Die Monster schüttelten verneinend die Köpfe.

»Nein, nein ... höchstens ... ein ganz klein wenig, vielleicht«, stammelten die Ungeheuer.

»Ihr seid doch auch böse. Eigentlich müsstet ihr doch gut mit dieser Frau auskommen.«

»He, Moment mal!«, entrüstete sich der Ork. »Das ist wieder typisch für euch zivilisierte Menschen, alles in eine diskriminierende Schublade zu stecken. Aber wir haben eine ernst zu nehmende Profession. Stellt euch doch nur mal all diese Heldensagen ohne die Monster und Bösewichter vor. Ich verrate dir, was diese Geschichten wären: Dreck! Sie wären nicht mal halb so interessant und kein Mensch würde sie sich anhören wollen. Aber macht es uns wirklich gleich zu üblen Kerlen, nur weil wir einen wichtigen Beitrag zum kulturellen und sozialen Leben leisten? Wir selbst bezeichnen uns nicht als böse, sondern als Opposition und im Gegensatz zu der Hexe, die völlig abgetickt ist, kann man mit uns auch anständig reden. Ich kenne zum Beispiel einen Drachen ...«

»Drachen!?«, riefen die Menschen entsetzt.

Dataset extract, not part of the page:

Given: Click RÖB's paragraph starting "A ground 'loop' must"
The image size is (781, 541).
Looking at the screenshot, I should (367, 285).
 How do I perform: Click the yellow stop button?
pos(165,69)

»Seht ihr, ihr tut es schon wieder. Dieses entsetzte Gehabe allein bei der Erwähnung eines andersartigen Wesens. Wenn das kein Rassismus ist ... aber zurück zu diesem Drachen: Er ist nämlich ein echt dufter Kerl. Er bescheißt zwar ab und zu beim Kartenspiel, aber man kann mit ihm durch dick und dünn gehen ...«

»Mich würde mal interessieren, was ihr überhaupt hier zu suchen habt? Ihr befindet euch mehr oder weniger im Zentrum der Zivilisation«, unterbrach Harika den Ork.

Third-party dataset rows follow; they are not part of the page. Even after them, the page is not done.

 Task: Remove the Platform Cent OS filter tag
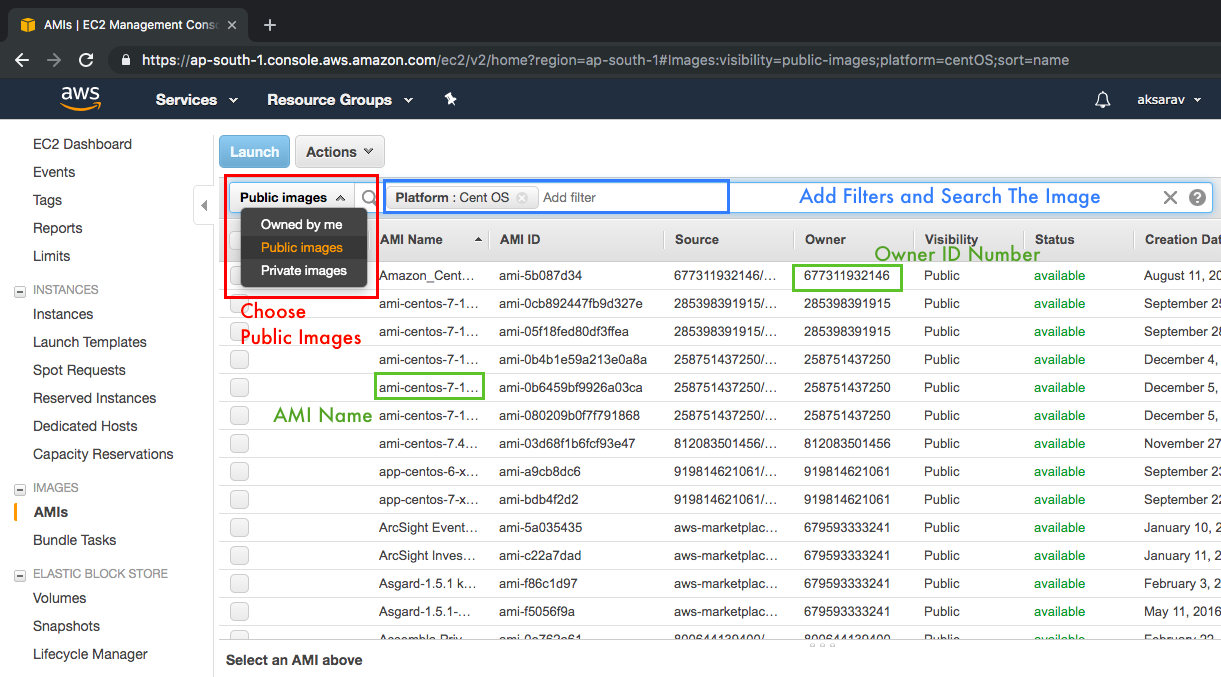[522, 198]
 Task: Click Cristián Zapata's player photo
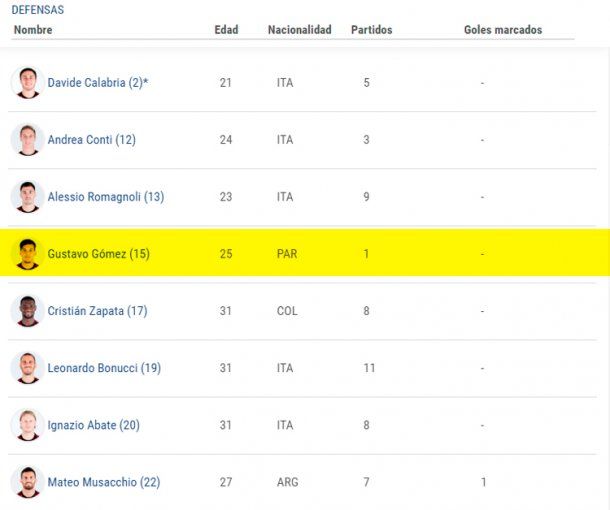26,311
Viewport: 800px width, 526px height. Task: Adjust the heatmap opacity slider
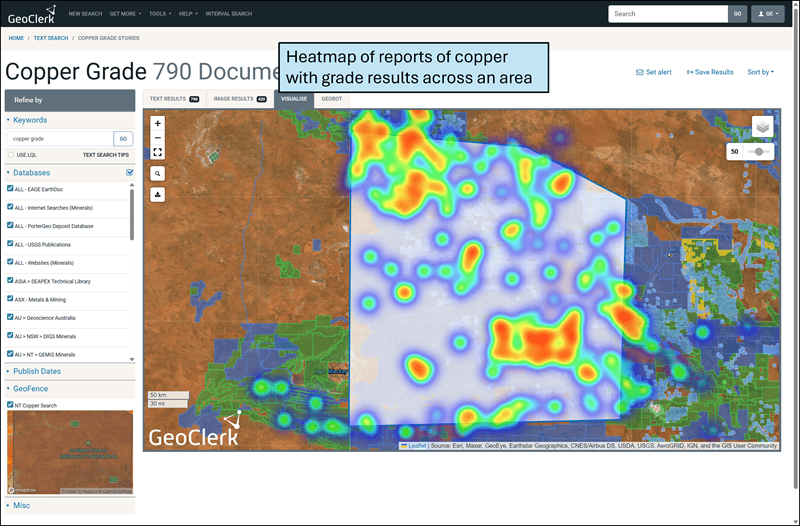coord(760,151)
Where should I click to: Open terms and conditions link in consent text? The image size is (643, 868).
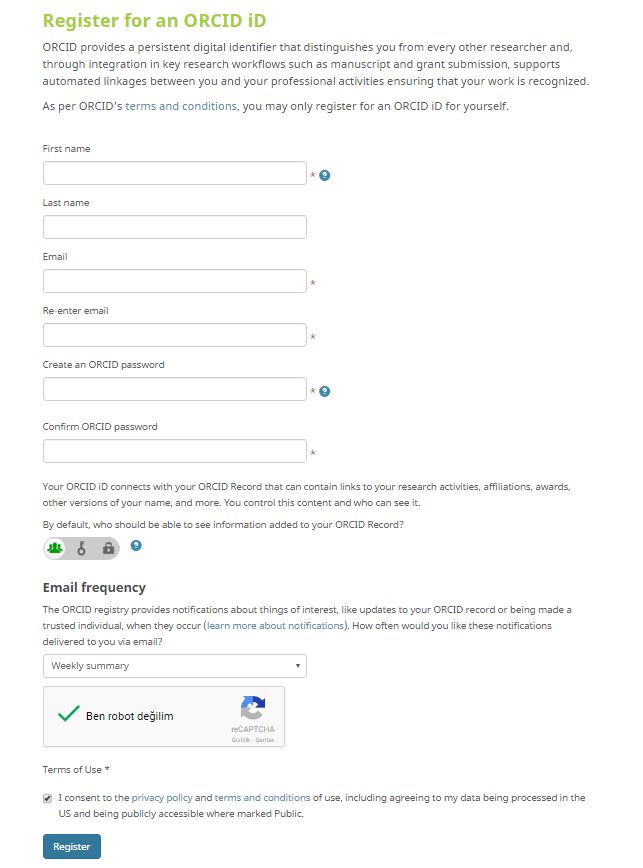[x=262, y=798]
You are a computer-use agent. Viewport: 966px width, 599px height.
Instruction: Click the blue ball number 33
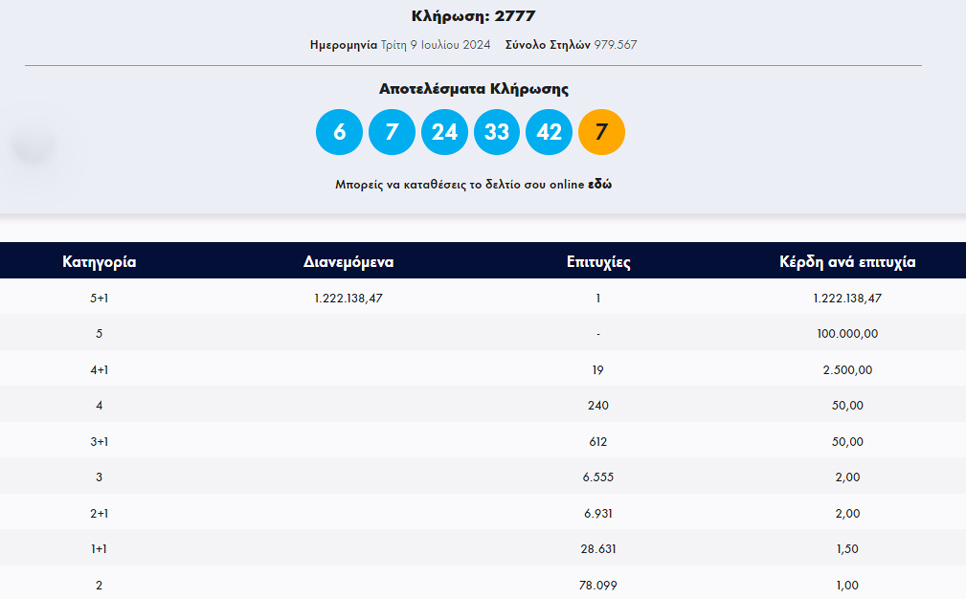point(497,132)

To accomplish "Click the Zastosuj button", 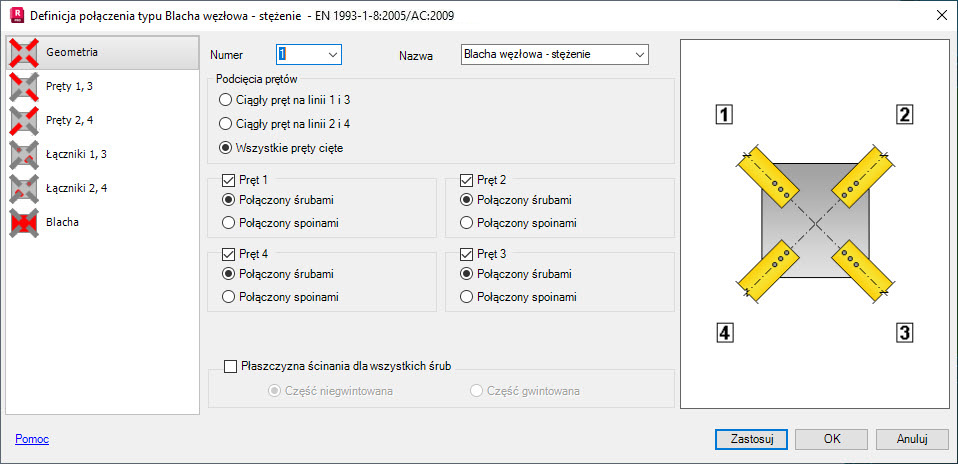I will (752, 439).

»Wir sind aus den Bergen gekommen, weil wir hier ein herrlich schlechtes Karma gespürt haben. In den Bergen oder der Steppe des Todes und allem anderen unwegsamen Gelände können wir unbeschwert leben, weil die Menschen sich nicht trauen es zu betreten. Nun, als wir hier ankamen, haben wir einen wahrhaft paradiesisch düsteren und feuchten Forst vorgefunden und uns häuslich niedergelassen. Nur schade, dass wir solche Probleme mit unserer Nachbarin haben.«

Kriegerin und Zauberer sahen sich ratlos an.

»Wenn wir uns der Hexe stellen sollen, dann brauchen wir aber unsere Ausrüstung«, wandte Wulfhelm nachdenklich ein.

»Ihr bekommt eure Sachen zurück, und wenn ihr das Muttchen überzeugt habt, uns nicht länger als Feinde anzusehen, seid ihr freie Leute. Haben wir einen Deal?«

Hilfe suchend sah Wulfhelm zu Harika hinüber, die nur kurz nickte.

»In Ordnung. Wir werden uns um die Sache kümmern«, besiegelte er den Pakt.

»Das wird für euch sicher ein Kinderspiel«, bekräftigte Borgra und winkte einigen Monstern, die in der Nähe herumstanden, die Fesseln zu lösen. Mit einigem Unbehagen stellte Wulf fest, wie ein enttäuschter Schatten über die Gesichter der Oger huschte, sie hatten sich offensichtlich sehr auf etwas Abwechslung in der Küche gefreut. Leichte Zweifel schlichen sich in Wulfhelms Gedanken ein. Was, wenn die Ungeheuer sich nicht hundertprozentig an die Abmachung hielten? Er kramte ein Pergamentstück aus seinem Rucksack und setzte schnell einen Vertrag auf. Die Monster sahen ihm neugierig zu.

»Was soll das denn jetzt?«, fragte ein Goblin und versuchte einen Blick auf das Papier zu erhaschen.

»Hier, unterschreibe das. Ich hoffe doch mal, Ehre ist euch kein unbekannter Begriff.« Wulfhelm reichte das Pergament an Borgra, der es mit gerunzelter Stirn überflog.

»Mann, seid ihr harte Verhandlungspartner«, stöhnte er und kritzelte sein Zeichen unter den Vertrag.